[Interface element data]
****************
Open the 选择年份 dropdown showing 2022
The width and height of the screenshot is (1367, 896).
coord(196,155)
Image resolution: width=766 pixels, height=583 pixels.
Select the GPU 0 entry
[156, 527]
****************
Exercise instructions - Copy every line of the data above word for word.

Answer below -
Open the 选择年份 dropdown showing 2022
The width and height of the screenshot is (1367, 896).
coord(196,155)
Image resolution: width=766 pixels, height=583 pixels.
Select the GPU 0 entry
[156, 527]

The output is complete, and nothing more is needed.